══ Quoted passage
Court of Special Appeals of Maryland

December 17, 2013

COLVIN I. BERT
v.
COMPTROLLER OF THE TREASURY

Krauser, C.J., Davis, Arrie W. (Retired, Specially Assigned), Salmon, James P. (Retired, Specially Assigned), JJ.

Davis, J.

This is a tax protestor case.[1] In his appeal from the judgment of the Circuit Court for Howard County (McCrone, J.), Colvin I. Bert, appellant, seeks further judicial review of the decision of the Maryland Tax Court.[2] The circuit court affirmed the decision of the Tax Court, which in turn had upheld tax assessments and penalties regarding the income tax years of 1999, 2000, 2001, 2002 and 2004. Appellant, aggrieved by the decision of that court, seeks our review of a host of issues.[3] Recast to facilitate and clarify appellate review, the pertinent issues on appeal are as follows:

1. Whether the Maryland Tax Court erred by concluding that Mr. Bert was not entitled to exclude from his income for tax year 2004 compensation that he had received from his employers, and whether the Maryland Tax Court erred by affirming the assessment of frivolous return penalties for tax years 1999, 2000, 2001, 2002 and 2004.
2. Whether the Maryland Tax Court abridged appellant's privilege against self-incrimination or due process rights, or otherwise erred in the conduct of its statutory review.

For the reasons set forth below, we shall affirm.

Background

This dispute between appellant and the Comptroller of Maryland involves appellant's filings for tax years 1999 through 2002 and 2004.[4] We set forth pertinent facts related to each year.

Tax Years in Question

1999

On July 31, 2000, appellant filed a Maryland Tax Form 503 for calendar year 1999. He attached a Form W-2 from the OAO Corporation in Greenbelt that reported wages in the amount of $79, 043.25, and a Form 1099-G that reported unemployment compensation in the amount of $250 from the State of Maryland. On the 1999 tax filing, appellant represented that his reportable net income was "$0.00." On October 3, 2005, appellant filed an amended Maryland Tax Form 502X for the calendar year 1999, accompanied by an IRS Form 4852, "Substitute for Form W-2, " that reported his wages from OAO Corporation to be "$0.00."[5] Appellant represented on the Form 502X that the adjusted gross income from the federal return was also "$0.00." On the Form 4852, appellant explained the change in income:

Company provided records and statutory language behind IRC sections 3401 and 3121 and others. Request, but the company refuses to issue forms correctly listing payments of "wages as defined in 3401(a) and 3121(a)" for fear of IRS retaliation. The amounts listed withheld on the W-2 it submitted are correct, however.[6]

To explain his amended Maryland 1999 return, appellant represented:

Submitting Form 4852. Original W-2 submitted with return was in error. Employer issued forms incorrectly listing payments of wages as defined in IRC Sections 3401(a) and 3121(a). However, withholding amounts on W-2 are correct.
════
══ Given material
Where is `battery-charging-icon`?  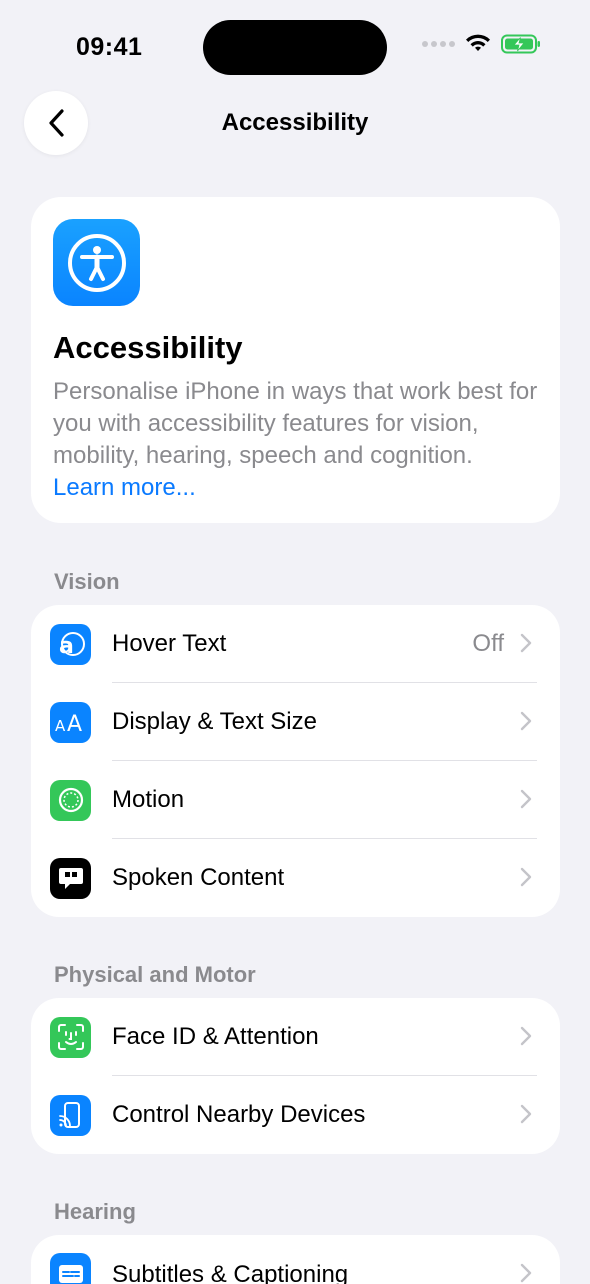 battery-charging-icon is located at coordinates (520, 44).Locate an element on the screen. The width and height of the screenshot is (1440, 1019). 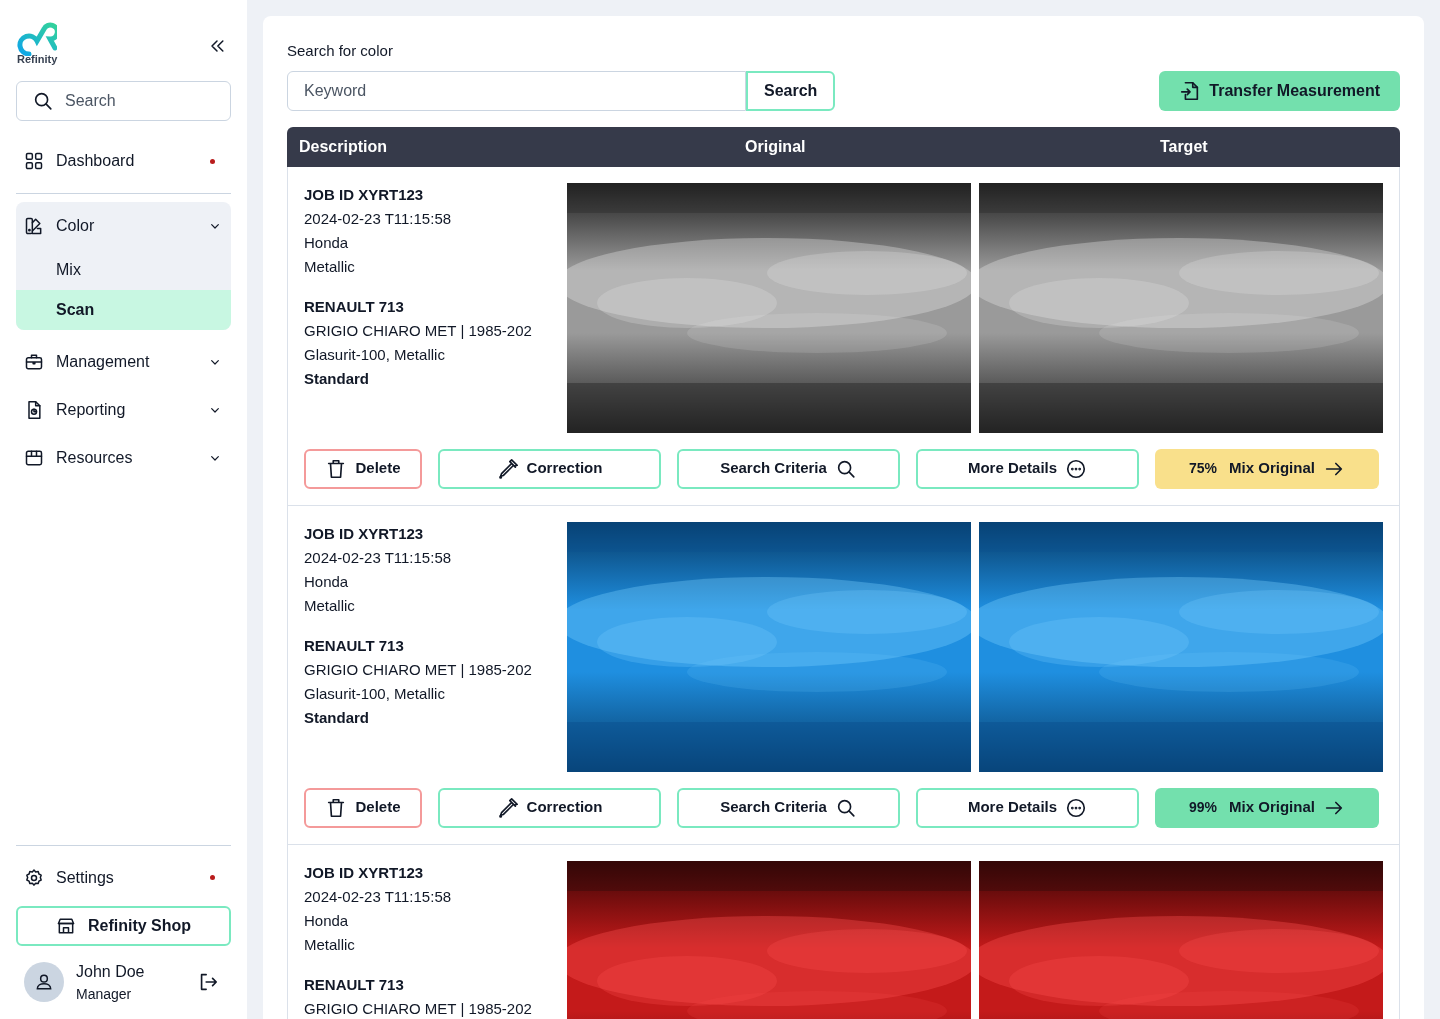
mix-button: 99% Mix Original is located at coordinates (1267, 808).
════
Exercises to complete:
a – In the court opinion, write out the passage that begins with the words "This dispute between" and ends after the words "to each year.".
b – Summarize the court opinion in three sentences.

Answers in order:
a –
This dispute between appellant and the Comptroller of Maryland involves appellant's filings for tax years 1999 through 2002 and 2004.[4] We set forth pertinent facts related to each year.

b – Colvin I. Bert appealed a Howard County Circuit Court judgment that affirmed a Maryland Tax Court decision upholding tax assessments and penalties for the income tax years 1999, 2000, 2001, 2002 and 2004. The Court of Special Appeals of Maryland states that it will affirm. For 1999, Bert filed a Maryland return that reported his net income as "$0.00" even though he attached a W-2 reporting wages from OAO Corporation, and he later filed an amended return with a substitute W-2 form that listed those wages as "$0.00."